_Requirement_
Echo the data starting at the line that contains "The height and" and ending at the line that contains "pyautogui.click(x=820, y=565)", both included, with no other lines.

-- start of Supplied data --

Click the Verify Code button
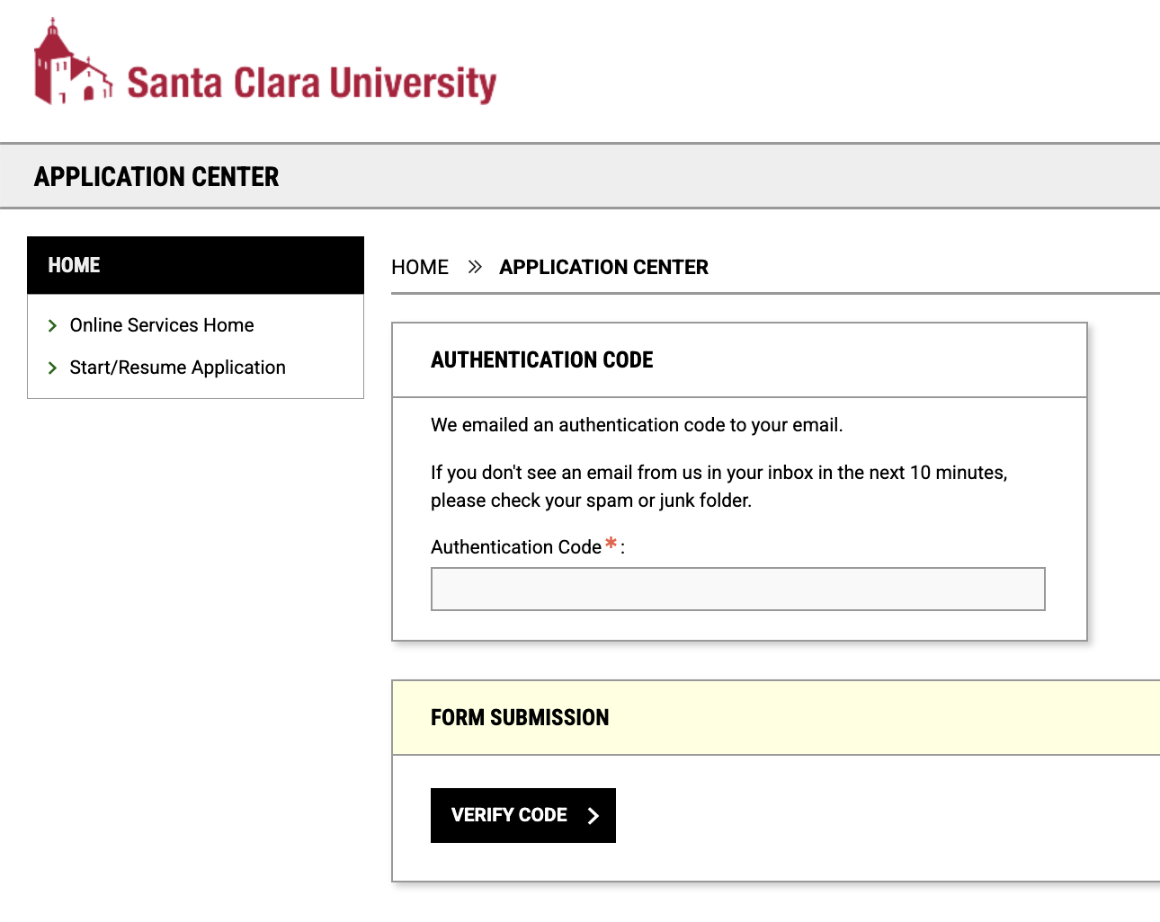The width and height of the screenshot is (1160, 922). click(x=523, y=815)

-- end of Supplied data --
-- start of Supplied data --

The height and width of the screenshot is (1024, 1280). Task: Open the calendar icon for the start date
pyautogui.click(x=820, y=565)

-- end of Supplied data --
-- start of Supplied data --

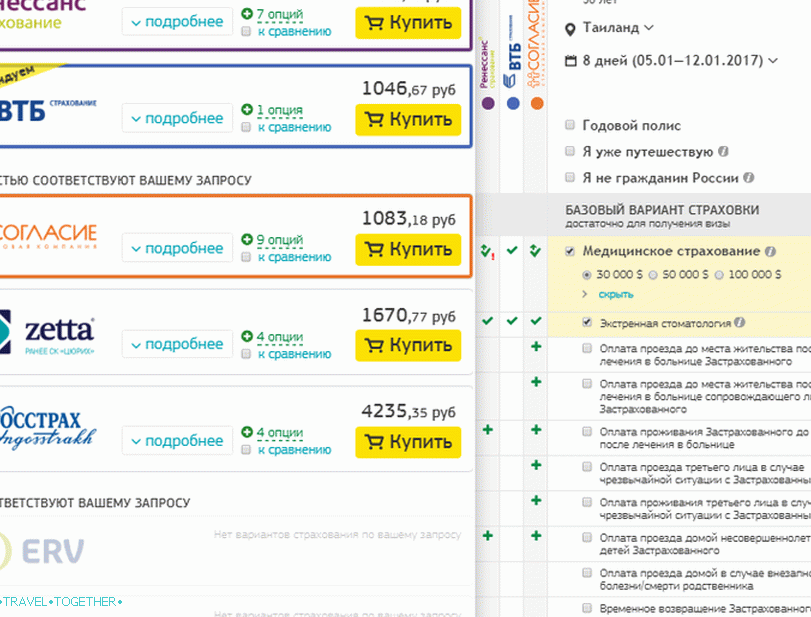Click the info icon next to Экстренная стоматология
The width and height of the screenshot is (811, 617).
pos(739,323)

-- end of Supplied data --

_Complete response_
The height and width of the screenshot is (1024, 1280). Task: Open the calendar icon for the start date
pyautogui.click(x=820, y=565)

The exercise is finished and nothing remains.